══ Passage given
# Let's Break a Binary Cipher

While ciphers in the past worked on letters, words and symbols, computers opened up new doors in cryptography by operating at a binary level. We're going to learn about a type of cipher that can be used to encrypt files at the binary level, and then see how an attacker could break it.

#### Discussion: where do you think you encounter encryption in your day-to-day life?

This activity is powered by Python code, but you can safely ignore it. Whenever you see grey code boxes like below, feel free to scroll right past, unless you're wanting to get a deeper understanding of how I built this. 

   #### Load some necessary add-ons

In [None]:
from PIL import Image #To create images
from IPython import display #To display images
import secrets #To get random bytes
import ipywidgets as widgets
import uuid #To get random file names

#### Create some functions of our own

In [None]:
#This function takes in a file and gives a bytes for it
def load_file_as_bytes(filename,max_len=-1):
    file_in = open(filename,'rb')
════
▸ Task instructions:
A: In the binary cipher notebook, what is the secrets module imported to do?
B: Carry on writing the binary cipher notebook from its final line, beginning inside the load_file_as_bytes function.
══ Data rows
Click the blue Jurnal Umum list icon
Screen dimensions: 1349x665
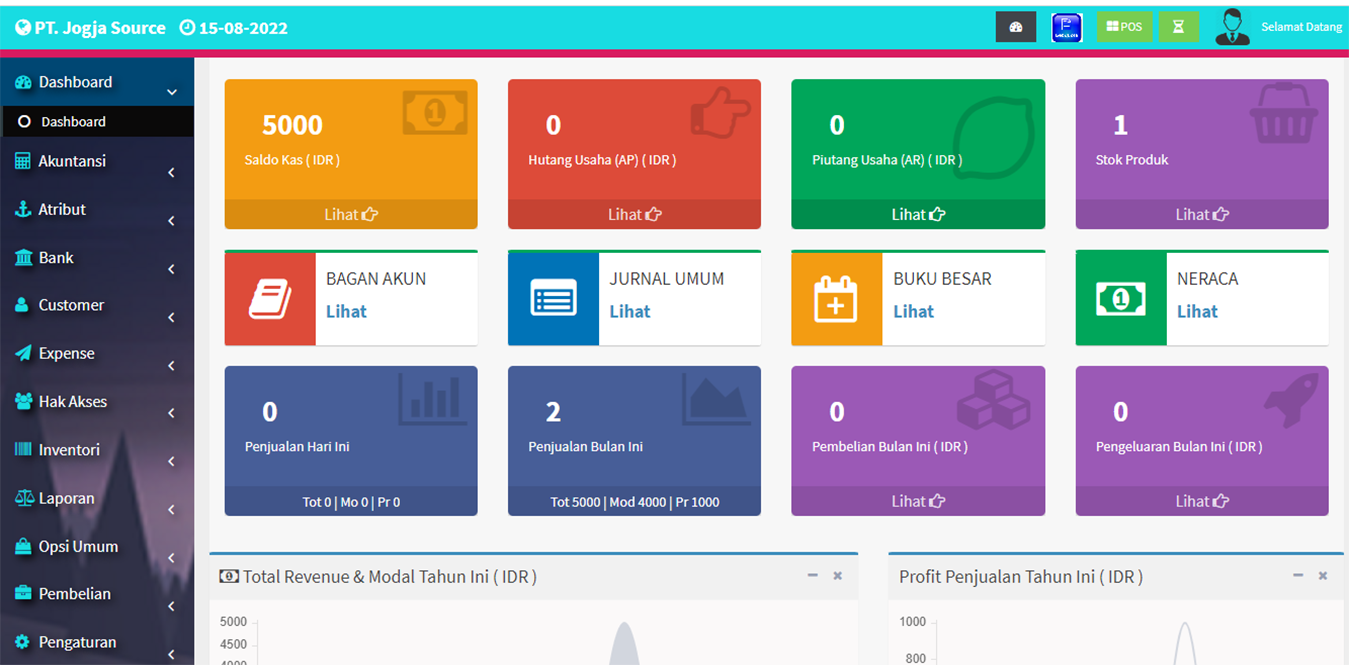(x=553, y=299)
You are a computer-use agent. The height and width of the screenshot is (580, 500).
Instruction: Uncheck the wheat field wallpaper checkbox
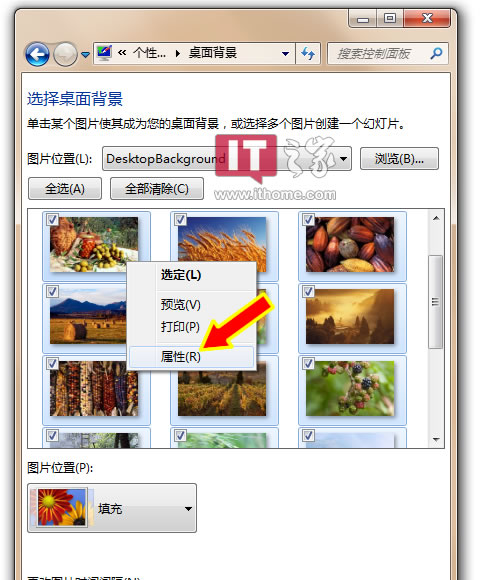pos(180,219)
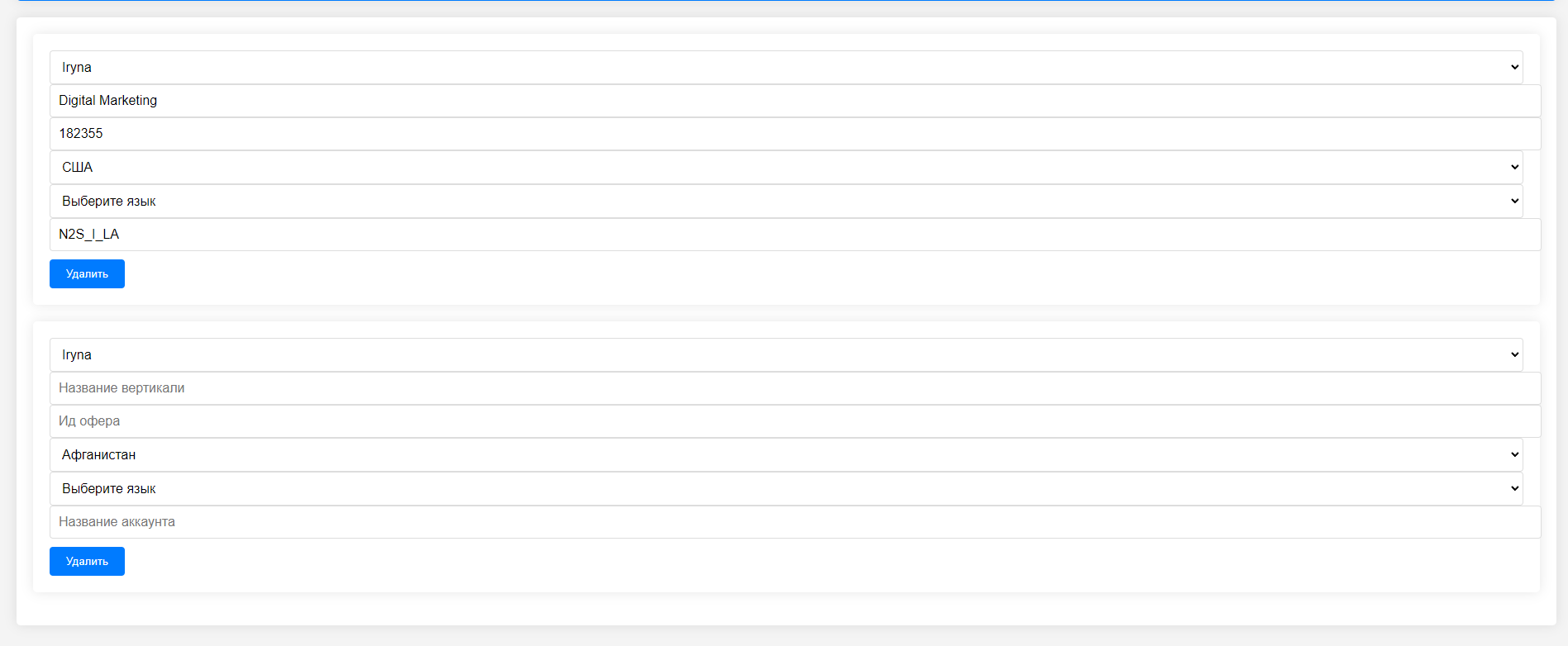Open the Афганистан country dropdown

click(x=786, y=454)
════
▸ Expected results:
A: To get random bytes.

B:
    byte_array = bytearray()
    byte_in = file_in.read(1)
    while byte_in != b"" and ((len(byte_array) < max_len) or (max_len == -1)):
        byte_array += byte_in
        byte_in = file_in.read(1)
        
    file_in.close()
    
    return byte_array
            
#This function creates a black-and-white picture of our bytes (black=0, white=1)
def draw_image_from_byte_array(b_array,filename="imgout.png",width=2048,height=2048):
    assert (width%8 == 0)
    
    if len(b_array) < (width * height//8):
        height = len(b_array)//(width//8)
    img = Image.new("1", (width,height))
    
    for row in range(height):
        for byte_index in range(width//8):  
            byte = b_array[row*(width//8) + byte_index]
            for bit_index in range(8):
                b = (byte >> (7-bit_index))%2               
                img.putpixel((byte_index*8 + bit_index,row),b)
                
    img.save(filename)

def present_binary(filename):
    width = width_slider.value
    height = height_slider.value
    b = load_file_as_bytes(filename,max_len=width*height)
    tmp_filename = str(uuid.uuid4())+".png"
    draw_image_from_byte_array(b,tmp_filename,width,height)
    return display.Image(tmp_filename,width=width*zoom_slider.value,height=height*zoom_slider.value)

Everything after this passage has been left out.